Кнн с использованием функции перекрестной проверки - PullRequest
0 голосов
/ 28 мая 2019

Мне нужно запустить код R, чтобы найти number of folder = 1 для k=(c(1:12)), но были показаны следующие предупреждения:

> warnings()
Mensagens de aviso:
1: model fit failed for Fold1.Rep1: k= 1 Error in x[1, 1] : subscript out of bounds

2: model fit failed for Fold1.Rep1: k= 2 Error in x[1, 1] : subscript out of bounds

3: model fit failed for Fold1.Rep1: k= 3 Error in x[1, 1] : subscript out of bounds

. . .

12: model fit failed for Fold1.Rep1: k=12 Error in x[1, 1] : subscript out of bounds

13: In nominalTrainWorkflow(x = x, y = y, wts = weights, info = trainInfo,  ... :
  There were missing values in resampled performance measures.
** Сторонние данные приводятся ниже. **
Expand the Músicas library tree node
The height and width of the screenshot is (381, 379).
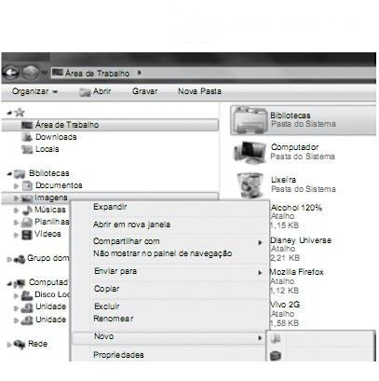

Это код R, использующий пакет caret.

biopsy_final = na.omit(biopsy[,-c(1)]) # ID & NA excluded  

ctrl <- trainControl(method="repeatedcv", number=1, repeats=1)
nn_grid <- expand.grid(k=c(1:12))
nn_grid

best_knn <- train(class~., data=biopsy_,
              method="knn",
              trControl=ctrl, 
              preProcess = c("center", "scale"),  # standardize
              tuneGrid=nn_grid)
print(best_knn)

1 Ответ

0 голосов
/ 28 мая 2019

Попробуйте это.

grid <- expand.grid(k = 1:12)

{
  set.seed(1)

  index <- caret::createDataPartition(biopsy_$class, p = 0.75, list = FALSE) # partiotion test-train

  train <- biopsy_[index, ]
  test  <- biopsy_[-index, ]

  ctrl <- caret::trainControl(method  = "repeatedcv", 
                              number  = 10, # see this
                              repeats = 10   # see this
                              )  

  model <- caret::train(class~., 
                        data = train, 
                        method = "knn",
                        trControl = ctrl,
                        preProcess = c("center","scale"),
                        tuneGrid = grid)
}

# plot(model)
# model$bestTune # best k

# library(dplyr)
# predictions <- model %>% predict(test)
# RMSE(predictions, test$class)
...